Going to Kikk often means meeting the weird and the insolite. Its organisers consistently invite original creators each year who share their stories to the amazement of most. 2018 didn’t fall short of that. When entering the scene, you are welcomed into a movielike theatre with a hand-painted ceiling and golden artefacts all around, setting the mood for something special: friendly people, very good organisation and, wait for it, it is completely free of charge.
DOMINIC WILCOX
Dominic, inventor and technologist with an enviable sense of humour, from Sunderland in the UK, is responsible for a number of remarkable creations. ‘The Little Inventors’ is probably the most relevant, a project which goal is to stimulate and inspire children to become the inventors of the future. In 2015, he invited 400 young creators to draw any invention they would like. The best ideas were then built by talented craftsman and the final pieces exhibited in a museum in Sunderland. The idea was so successful that the project still runs today at
littleinventors.org, where children can upload drawings and the most applauded get to be created by devoted makers.

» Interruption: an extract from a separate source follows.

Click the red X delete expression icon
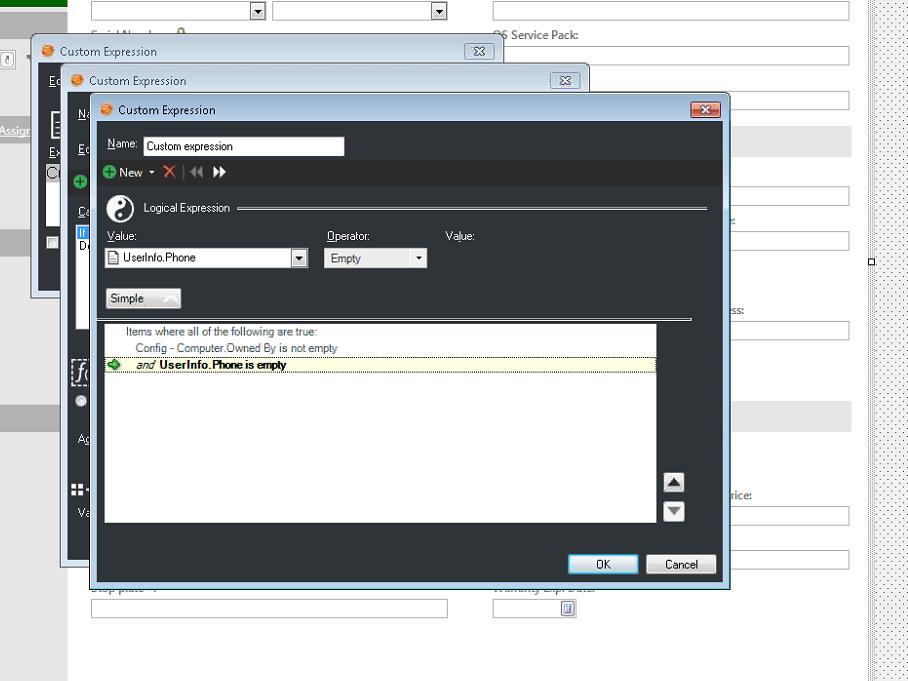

Dominic didn’t stop there, in 2016 he went on to create the ‘
World’s First Art Exhibition for Dogs’ As the name suggests, one where our dear canine friends could wander around and appreciate art commissioned and chosen especially for them, together with lots of other good pieces worth glancing on his website.
DBLG
DBLG’s talk is a cocktail of classic British humour and a showcase of great work. Grant Gilbert brings a message he calls ‘Creativity Sometimes’ – vague at first but somewhat meaningful by the end of the talk. He shares the process of a variety of projects where, on all occasions, creatives disconnect from the screen in order to solve design challenges. For
Channel 4’s rebranding, a British public-service television broadcaster, they started by reproducing the elements of the current logo in wood. Those were used to toss around and explore new ideas with the whole team, a way of work hard to achieve when attached to a screen moving shapes around.

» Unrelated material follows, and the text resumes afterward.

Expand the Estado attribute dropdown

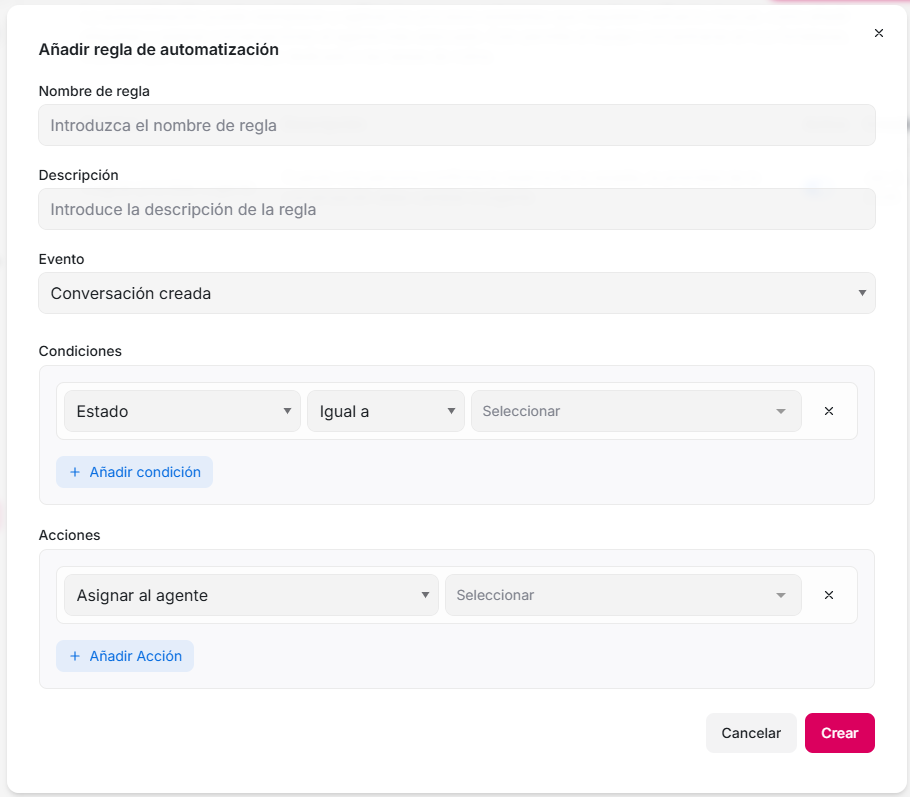pos(182,411)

This process of going from digital to physical and back repeats itself on most of their projects. They go from a simple yet hypnotising stop motion of a
bear walking up some stairs, to the branding of the
BFI London Film Festival, this one also started with a very physical approach leading up to the digital assets generated in the end. Creativity often means, in Gilbert’s own words – ‘having to break things apart before reassembling them’.
KATE DAWKINS
Founder of her very own studio, Kate masters grand scale projection design and techniques. She worked on the main act of the
2012 London Olympic Games opening ceremony.
At Kikk, she brings in an honest and transparent view of how her creative processes work. First by showing jaw-dropping footage of her latest work, then by giving a real impression on what happens behind the scenes. Kate expressed how products hide lots of sweat and tears, but also honestly speaks about projects where she had no clue about what she was doing, only to strive forth and succeed. Often viewers have the impression that such amazing acts are done by experts, but they are generally put together by ambitious creatives, combined with a sequence of happy accidents and a jar of lucky coincidences.